What IScreenObject defines

IScreenObject inherits from two other interfaces and adds its own members on top:

IPositionable: provides Position, PositionChanging, and PositionChanged.
IComponentHost: provides SadComponents, GetSadComponent<T>, GetSadComponents<T>, and HasSadComponent<T>.

On top of those, IScreenObject defines:

Position and layout: AbsolutePosition, IgnoreParentPosition
Object graph: Parent, Children
Lifecycle flags: IsVisible, IsEnabled
Input flags: UseKeyboard, UseMouse, IsFocused, IsExclusiveMouse, FocusedMode
Ordering: SortOrder
Loop methods: Update(TimeSpan), Render(TimeSpan)
Input methods: ProcessKeyboard, ProcessMouse, LostMouse
Focus callbacks: OnFocused(), OnFocusLost()
Position utility: UpdateAbsolutePosition()
Events: IsVisibleChanged, IsEnabledChanged, ParentChanged, Focused, FocusLost

ScreenObject implements all of this and adds virtual overrides so you can hook into each part of the lifecycle in a subclass.

Position: relative and absolute

Every screen object has two aspects to its position.

Relative position

The Position property holds the object’s position relative to its parent. When you place an object at (5, 3) and its parent is at (10, 10), the object draws at (15, 13) in screen space.

ScreenSurface parent = new(40, 20);
parent.Position = new Point(10, 10);

ScreenSurface child = new(10, 5);
child.Position = new Point(5, 3);  // Draws at (15, 13) on screen

parent.Children.Add(child);

Absolute position

The AbsolutePosition property holds the resolved pixel-space position after accounting for the parental hierarchy. SadConsole recalculates this automatically when Position changes or when the parent moves. Call UpdateAbsolutePosition() manually if you need to force a recalculation outside of normal updates.

Ignoring parent position

Set IgnoreParentPosition = true to decouple an object from its parent’s position. The object treats (0, 0) as the top-left corner of the screen and positions itself accordingly. This is useful for overlays or UI elements that stay fixed on screen while their parent moves.

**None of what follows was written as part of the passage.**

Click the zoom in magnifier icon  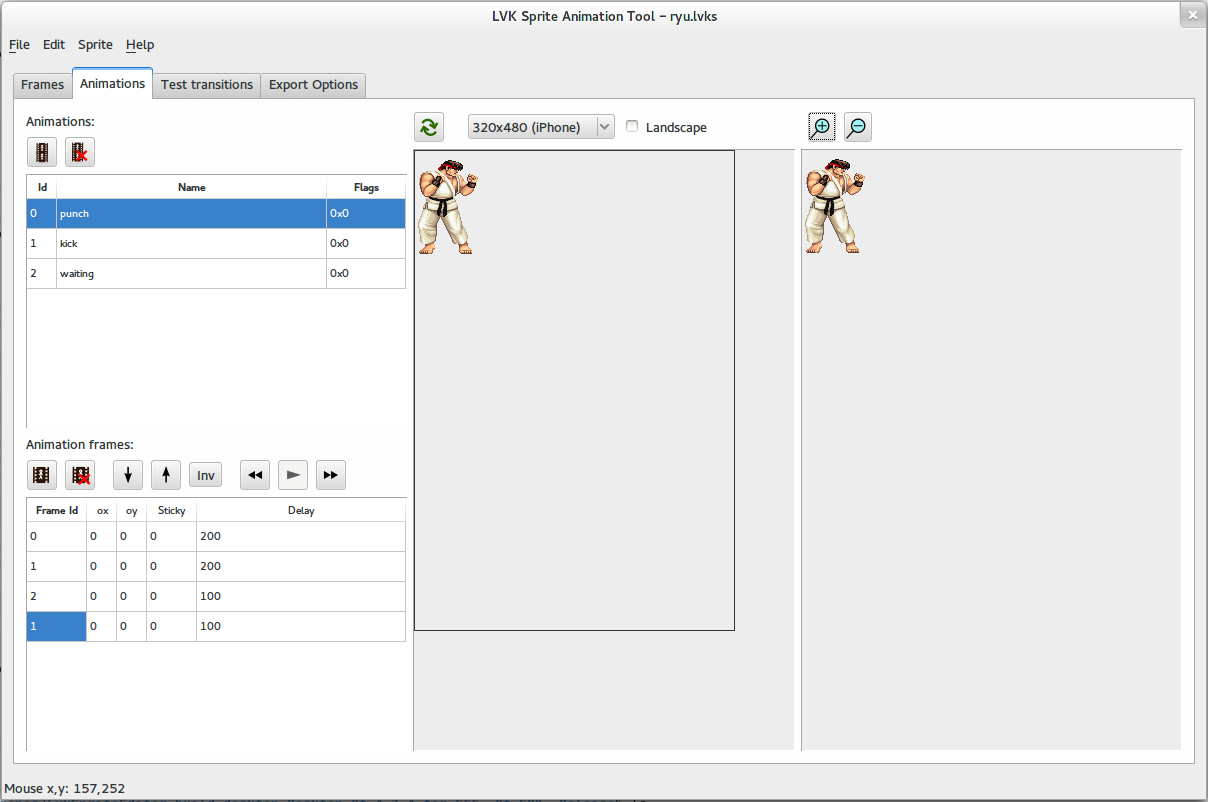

ScreenSurface overlay = new(80, 25);
overlay.IgnoreParentPosition = true;
overlay.Position = new Point(0, 0);  // Always top-left of screen

Parent-child relationships

All screen objects connect to each other through the Parent property and the Children collection. Adding an object to Children automatically sets its Parent:

ScreenObject root = new();
ScreenSurface panel = new(20, 10);

root.Children.Add(panel);
// panel.Parent is now 'root'

The SadConsole engine calls Update and Render on the root object (GameHost.Instance.Screen) each frame, then propagates those calls down the entire child tree automatically. You don’t call Update or Render on children yourself—just add them to the hierarchy.

Sort order

Children render in the order they appear in the Children collection by default. The SortOrder property provides a numeric hint for manual sorting. Call Children.Sort() to reorder children by their SortOrder values when you need custom depth control.

Visibility and enabled state

Two independent flags control whether an object participates in the frame loop:

Property	Controls
`IsVisible`	Whether `Render` runs on this object and its children.
`IsEnabled`	Whether `Update` runs on this object and its children.

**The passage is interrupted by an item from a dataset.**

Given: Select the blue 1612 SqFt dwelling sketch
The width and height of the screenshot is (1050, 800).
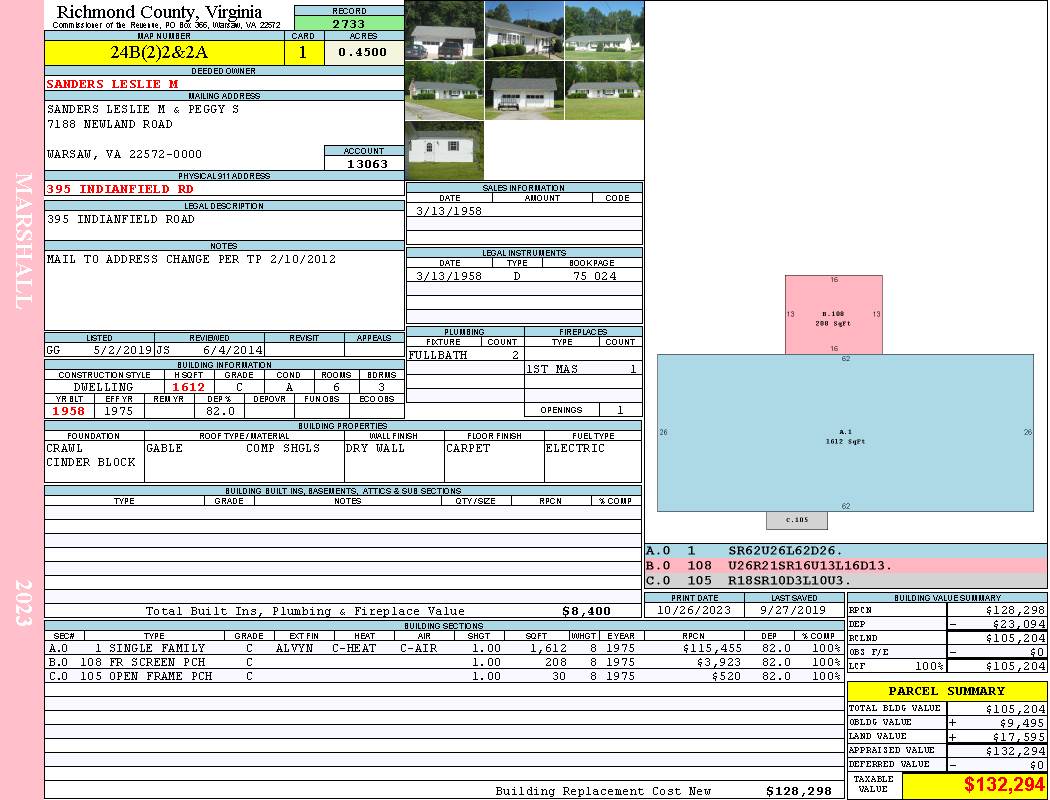Looking at the screenshot, I should click(x=845, y=433).
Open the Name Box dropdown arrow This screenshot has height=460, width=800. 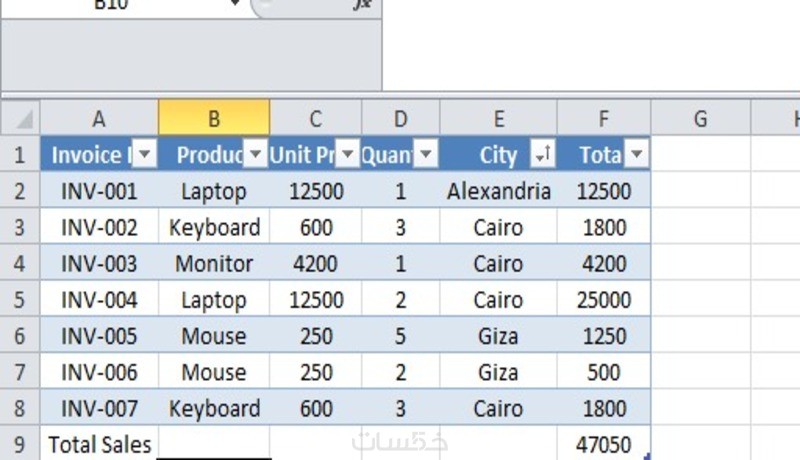pos(236,4)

Both default to true. Setting IsVisible = false hides the object and all its children without removing them from the hierarchy. Setting IsEnabled = false pauses updates without affecting rendering.

ScreenSurface panel = new(20, 10);
panel.IsVisible = false;   // Hidden, not rendered
panel.IsEnabled = false;   // Paused, not updated

Both properties fire change events (IsVisibleChanged, IsEnabledChanged) and call virtual protected methods (OnVisibleChanged, OnEnabledChanged) that you can override in a subclass.

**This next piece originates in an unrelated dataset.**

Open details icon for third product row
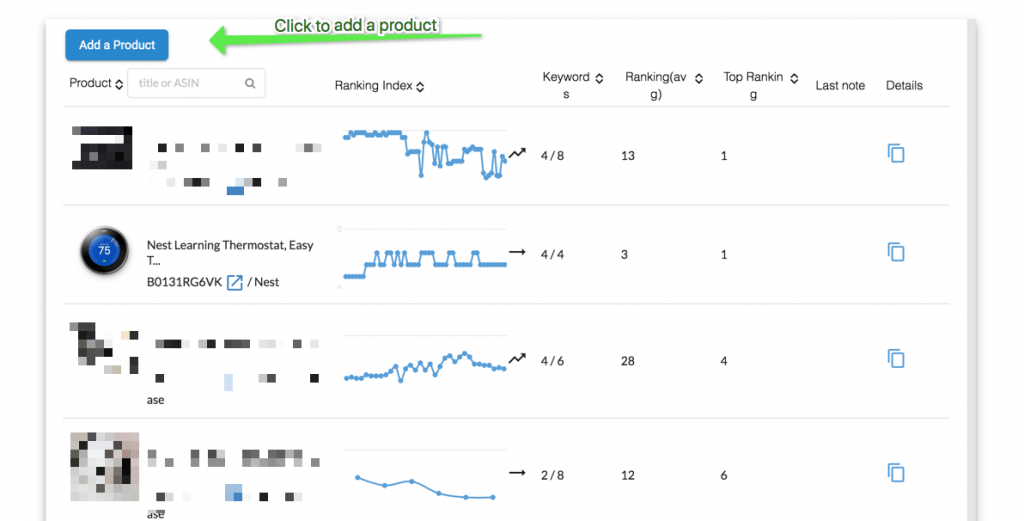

The update and render loop

SadConsole drives each frame by calling Update(TimeSpan) and Render(TimeSpan) on the root object. Both propagate through the child hierarchy automatically.

Update runs when IsEnabled is true. It processes all update-capable components and then calls Update on each child.
Render runs when IsVisible is true. It processes all render-capable components and then calls Render on each child.

Override these methods in a subclass to run custom logic each frame:

public class MyObject : ScreenObject
{
    public override void Update(TimeSpan delta)
    {
        base.Update(delta);  // Processes components and children
        // Your per-frame logic here
    }
}

The component system

Every IScreenObject hosts a SadComponents collection. Components let you attach reusable behavior to any screen object without subclassing. The engine calls component methods during Update and Render based on which interfaces the component implements.

Components opt into specific phases by implementing one or more of these interfaces from the SadConsole.Components namespace:

IsUpdate: component runs during Update.
IsRender: component runs during Render.
IsKeyboard: component processes keyboard input.
IsMouse: component processes mouse input.

ScreenObject maintains separate filtered lists (ComponentsUpdate, ComponentsRender, ComponentsKeyboard, ComponentsMouse) for efficient dispatch—only the relevant components run during each phase.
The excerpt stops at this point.